Japan’s defence minister Gen Nakatani says his country will provide medical treatment for two Palestinian women for injuries and illnesses from the conflict in Gaza, and one of them has arrived in Tokyo. The treatments, Nakatani said, are part of Japan’s efforts to address the dire humanitarian conditions in Gaza and followed a request from the World Health Organization.
At least 50,144 Palestinian people have been killed and 113,704 injured in Israeli attacks on Gaza since 7 October 2023, the Gaza health ministry said in a statement on Tuesday.
Fresh Israeli evacuation orders affect as many as 120,000 people living in heavily damaged northern Gaza, and cover two hospitals and a one primary health care center, the UN humanitarian agency said Tuesday. Israel said it ordered civilians to evacuate late on Monday because its forces need to advance into two areas where Palestinian militants recently fired rockets.
Geir Pedersen, the UN special envoy for Syria, told the UN security council it “must not come to pass” that Syria backslides into conflict, fragmentation, and having its sovereignty routinely violated by external powers. Pedersen said the other road, restoring sovereignty and regional security, “requires the right Syrian decisions,” but the country’s interim authorities cannot do it alone and need increased and continuing international support.

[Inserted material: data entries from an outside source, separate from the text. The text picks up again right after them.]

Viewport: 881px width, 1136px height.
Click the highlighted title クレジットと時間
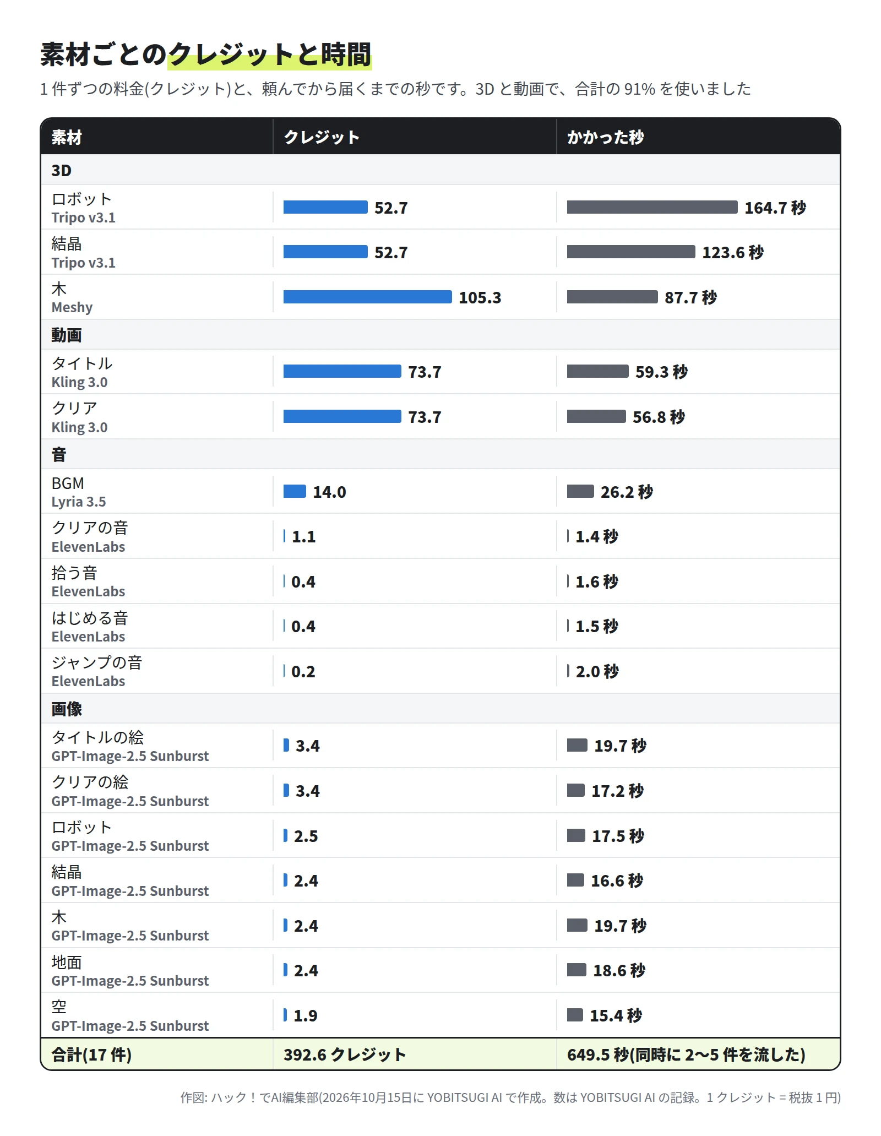click(270, 55)
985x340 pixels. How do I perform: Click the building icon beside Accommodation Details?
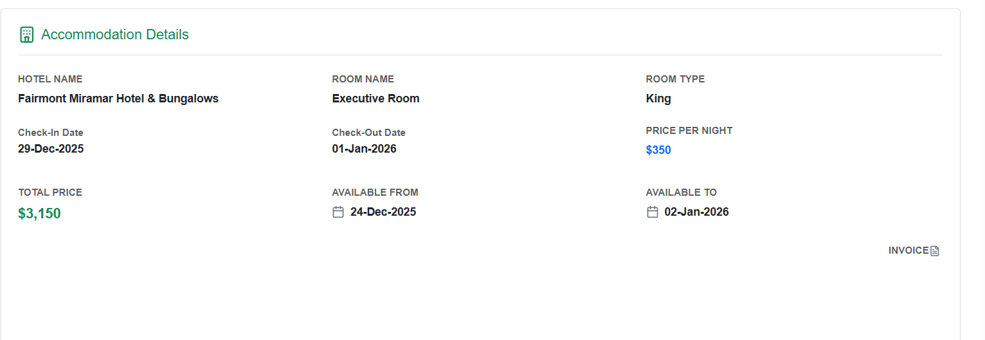pyautogui.click(x=26, y=35)
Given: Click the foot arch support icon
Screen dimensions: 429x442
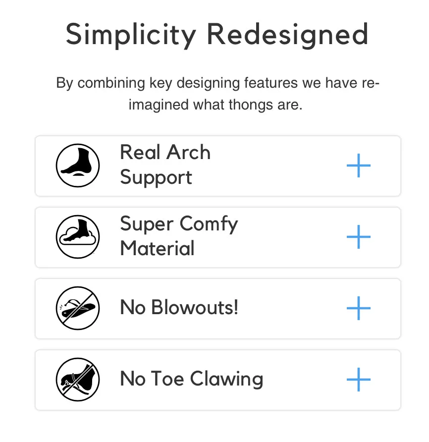Looking at the screenshot, I should (x=78, y=166).

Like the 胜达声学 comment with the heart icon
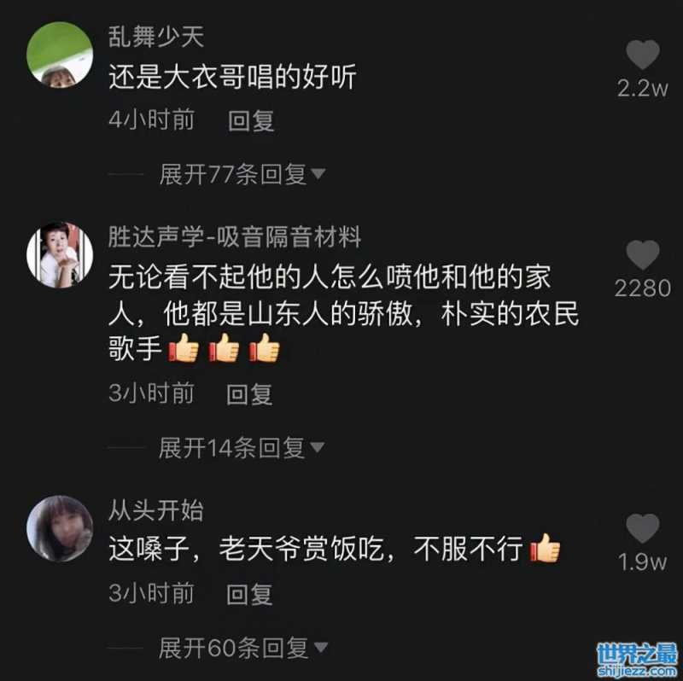pos(643,254)
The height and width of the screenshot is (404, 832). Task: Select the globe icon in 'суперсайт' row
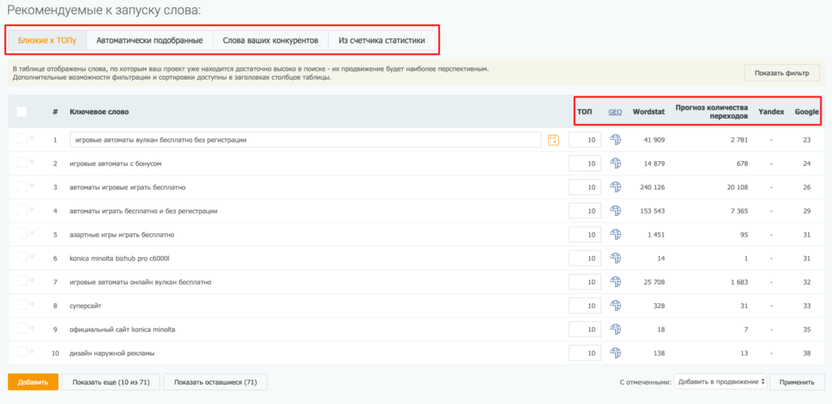click(x=616, y=306)
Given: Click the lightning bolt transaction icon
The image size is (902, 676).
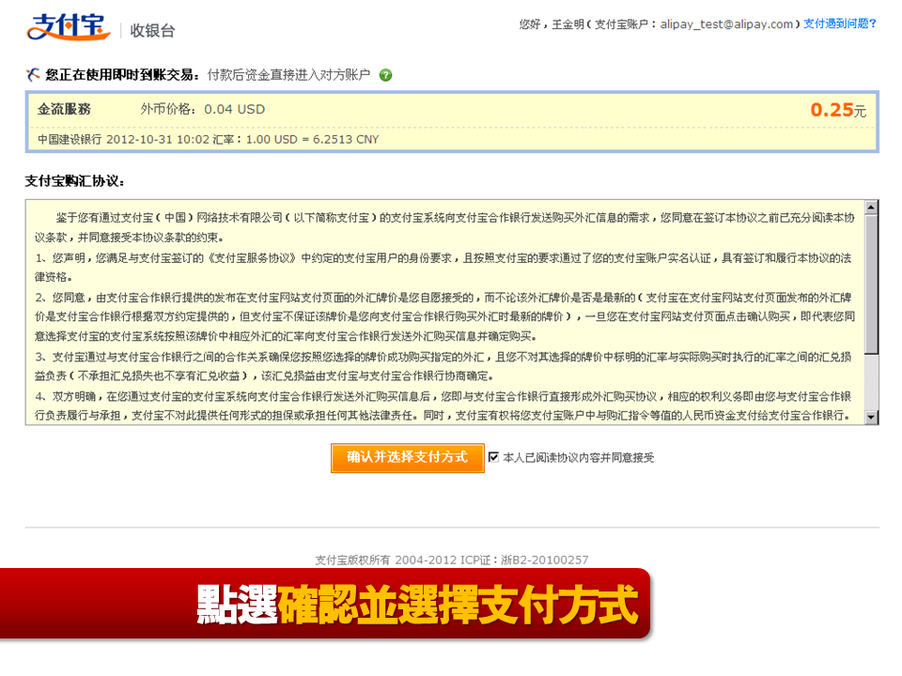Looking at the screenshot, I should 31,72.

US president Donald Trump nominated conservative media critic and pro-Israel commentator Leo Brent Bozell III as ambassador to South Africa. The move on Tuesday comes during strained diplomatic relations with the country, including over its stance on the Israel-Hamas conflict.
Syria described Israeli attacks as a “flagrant violation” of its sovereignty after a deadly bombardment on Tuesday in the country’s south, where Israel’s military said it had responded to incoming fire. The violence near the UN-patrolled buffer zone on the Golan Heights followed Israeli airstrikes in central Syria.